Claire Tinker, a freshman on the Cognition and Computation track, presented her honors conversion project exploring the rationality of anger to the entire class of Cog Sci 200 last December.

At first, Claire admits, she was taken aback at the idea of presenting to the class:

“It’s like a 250-350 person lecture! I was nervous of course, but learning opportunities like that are rare. Plus, I’m very competitive with myself. I would’ve made fun of myself for weeks if I didn’t make it happen.” 

‘A Huge Impact’

The purpose of an honors conversion is to allow honors students to earn engagement points in the honors program and to interact closely with their professors. Designed and personalized by the student and professor, an honors conversion project usually culminates in a final project. The process allows students to take a dive deeper into the material of a course that may not be labeled as “honors.” 

For Claire, that course was Cog Sci 200. 

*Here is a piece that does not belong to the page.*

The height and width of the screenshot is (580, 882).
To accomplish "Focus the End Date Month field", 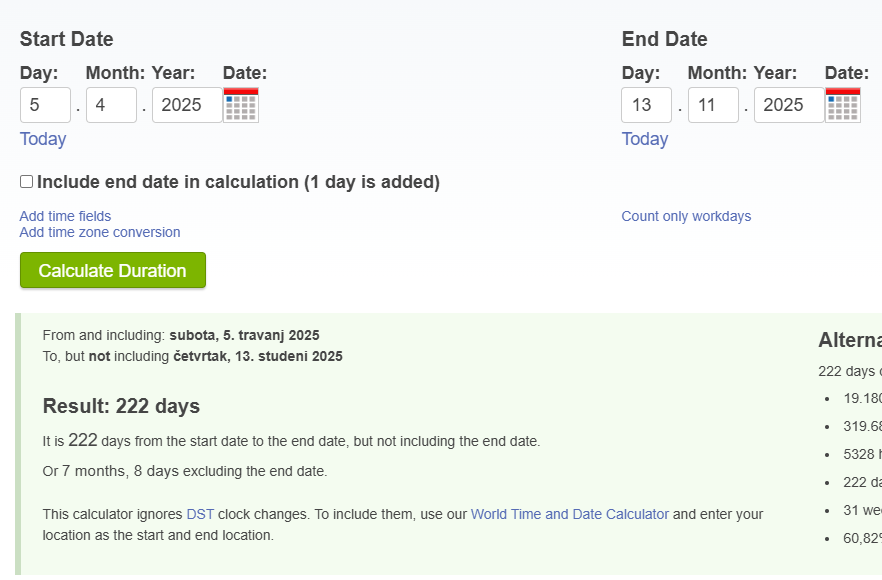I will coord(713,105).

“Taking Cog Sci 200 had a huge impact on me,” says Claire. “In the first couple weeks of school, we did a reading on “inverse optics” that stated that somehow, our brains were “solving an impossible problem.” I thought that was so cool that I started crying (embarrassing, I know). I decided then that I should major in cognitive science, and soon after I began to really invest in the honors conversion program.” 

The Rationality of Anger 

Though Claire had read about many different topics throughout her research process, she says her final presentation centered around a few of the topics that she found most interesting. Specifically, the “rationality of anger and of subsequent altruistic punishment as a response to social cheating situations in economic games, specifically the Public Goods Experiment and the Ultimatum Game.”

During the semester, Claire recalls, she and her advisor, Dr. Mara Bollard, had many conversations about the emotions of anger and disgust: 

“These discussions branched into questions of how humans respond when they’ve been cheated on - is it anger or disgust? What even is anger? Does moral disgust exist? What is rationality? After asking these questions, I began to read more on these topics to narrow down my questions to a more manageable level.”

A Positive Experience

Then came time to pull everything together. 

“Since we decided so late on this project, I had about a week to prepare,” Claire recalls. But while the timeframe wasn’t optimal, the honors conversion process and presentation were well worth it in the end.

“I’d absolutely describe the experience as positive,” says Claire. “It fostered a ton of opportunities, allowed me to explore a passion, and developed some important professional skills. I feel like I have a budding community in the CogSci department now.”

After taking CogSci 200 and choosing her track last semester, Claire is now beginning to dive into her cognition and computation studies, taking introductory courses in computer science, psychology, and an Honors core course about UFOs! Meanwhile, Claire says, she’ll continue to look for opportunities to analyze the motivations, algorithms, and emotions of the mind.